The short answer is that the Educational Freedom Act makes no changes to the laws or regulations governing charter schools.  The longer answer is that introducing competition into education will lead to dynamic changes, all for the better. The charter schools will undoubtedly recognize the opportunities (i.e. larger customer base to offer their products).

As currently drafted, the Educational Savings Act provides as follows:

Education Code section 69995.5

…..

(c) The State shall not impose any condition on the eligibility of any private school, college, or university to receive funds other than the following:

  1. Periodic certification that an eligible child is enrolled in and attending the school.
  2. Periodic certification that the amount paid is only used for tuition and eligible education expenses.
  3. Current accreditation.
  4. The general health and safeties standards applicable to all private schools operating a California.

 

    As the initiative sponsors complete their legislative review and due diligence, these provisions may be strengthened and made more specific.  The goal is to ensure that the teacher unions acting through their surrogates in the State and local school districts are not able to regulate participating institutions out of existence thereby transforming current private institutions into public proxies for the implementation of the same social and political agenda that participating parents seek to avoid.

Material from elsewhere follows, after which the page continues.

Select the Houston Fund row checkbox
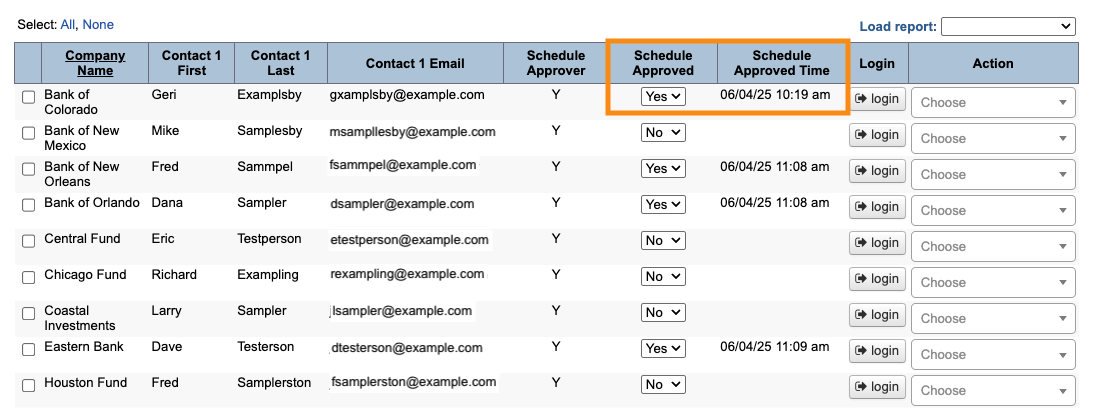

The requirement for the public schools to keep students with disciplinary problems in the classroom will remain unchanged. It is unfortunate because these students interfere with the ability of their classmates to receive a high quality education. Unfortunately, many parents abdicate their responsibility for raising their children. That is unfair. Charter, private and religious schools do not have the same restrictions. This puts onus on the parents to be more directly involved in their child’s education.

In states where school choice has been established such as Arizona, special needs students have been served very well. Special needs programs in the public schools will not be eliminated. As long as there is a demand for special needs educational programs and the parents have the ability to pay for it through their Educational Savings Account, an even greater range of quality options will emerge to meet the demand.

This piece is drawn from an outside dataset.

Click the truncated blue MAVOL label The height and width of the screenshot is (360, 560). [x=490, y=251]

According to the Wall Street Journal, the upper 20% of wage earners currently pay 84% of all income tax collected. Other estimates are as high as 91%. That means the higher wage earners already pay nearly all of the funding for k-12 education. This wealth re-distribution system is already highly progressive. The majority of the upper 20% wage earners do not have children in K-12 education and would be drawing no financial benefit. Putting all K-12 California students on equal financial footing is extremely fair.

Education is a service that we currently pay for with our tax dollars. Unless you are affluent, you have no influence on where and how your children are prepared to thrive in a changing and challenging world.

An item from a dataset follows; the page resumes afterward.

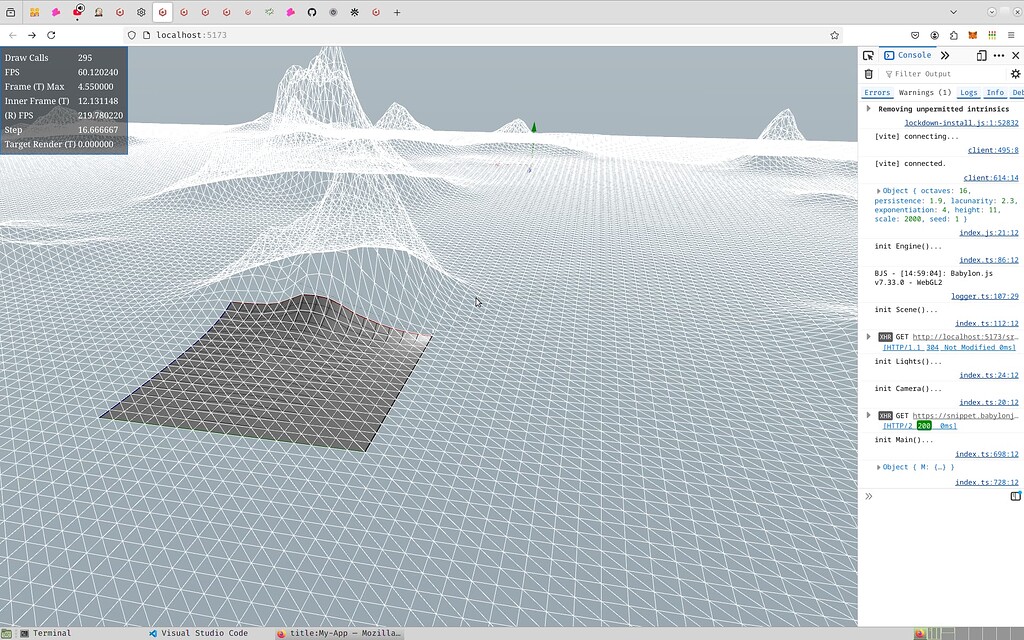Open the DevTools customize menu (three dots)

pos(999,56)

Currently, educational decisions are  made by unaccountable bureaucrats often hired by our elected leadership. The public employee and teacher unions incestuously fund our elected representatives’ political campaigns. Even with the very best of intentions, the system is inherently corrupt by design. It shifts funding priorities away from the welfare of the student to the welfare of the public employee unions.

Introducing competition into the marketplace will dramatically improve education in California.  To compete and attract students (customers), schools will constantly seek new and innovative ways to provide the best service at the lowest cost. The winner will be the children, especially those currently living in our less affluent neighborhoods.